O burnout – Uma das consequências da exaustão que ganharam destaque é o burnout, condição também conhecida como síndrome do esgotamento profissional, que afeta tanto a saúde mental quanto física. De acordo com um levantamento da International Stress Management Association (ISMA), estima-se que ele afete cerca de 30% dos trabalhadores brasileiros. O termo “burnout” surgiu nos anos 1970, criado pelo psicólogo norte-americano Herbert Freudenberger. Inicialmente, a classificação foi utilizada para nomear o resultado do estresse crônico nas “profissões do cuidado”, como é o caso de médicos e enfermeiros.
Hoje, o burnout é considerado um fenômeno ocupacional pela OMS, não se restringindo às profissões originais.

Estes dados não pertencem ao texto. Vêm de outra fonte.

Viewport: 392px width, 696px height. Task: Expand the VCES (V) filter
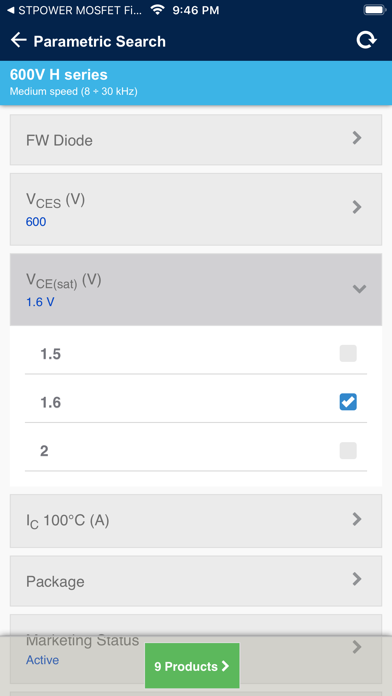pyautogui.click(x=196, y=209)
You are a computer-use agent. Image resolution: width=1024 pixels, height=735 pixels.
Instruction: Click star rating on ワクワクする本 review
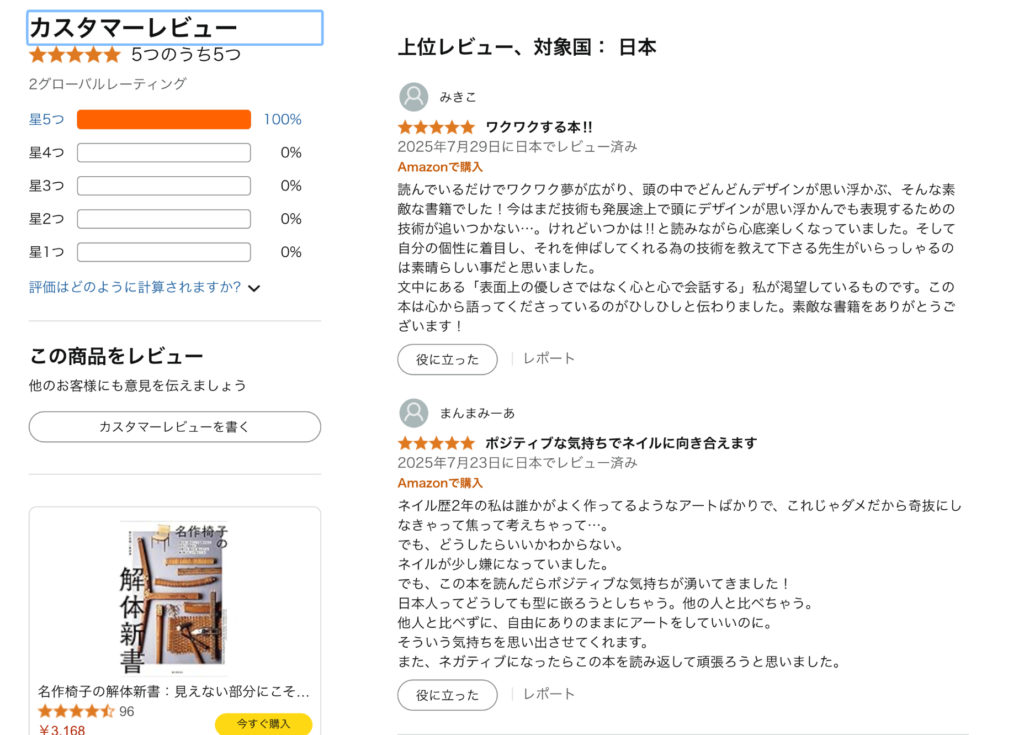(436, 128)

Em 2022, ele foi incluído na Classificação Internacional de Doenças (CID), o que significa que o funcionário passa a ter direito a licença médica caso desenvolva a condição. “O burnout é um fenômeno ocupacional, e não uma doença em si. Segundo a OMS, é entendido como um dos fatores que levam as pessoas a buscarem um serviço de saúde”, explica Rosylane.

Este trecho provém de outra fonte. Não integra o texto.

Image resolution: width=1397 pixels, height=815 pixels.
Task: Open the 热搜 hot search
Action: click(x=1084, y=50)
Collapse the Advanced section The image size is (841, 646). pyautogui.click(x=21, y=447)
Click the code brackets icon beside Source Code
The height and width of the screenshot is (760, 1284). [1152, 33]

Os sintomas do burnout – O Ministério da Saúde fez uma lista – lembre-se de que isso deve estar relacionado ao trabalho:
Cansaço excessivo, físico e mental
Dor de cabeça frequente
Alterações no apetite
Insônia
Dificuldades de concentração
Sentimentos de fracasso e insegurança
Negatividade constante
Sentimentos de derrota e desesperança
Sentimentos de incompetência
Alterações repentinas de humor
Isolamento
Fadiga
Pressão alta
Dores musculares
Problemas gastrointestinais
Alteração nos batimentos cardíacos
Para fazer o diagnóstico pelo Sistema Único de Saúde (SUS), o Ministério da Saúde indica buscar atendimento na Rede de Atenção Psicossocial, acessada inicialmente a partir dos Centros de Atenção Psicossocial (CAPS).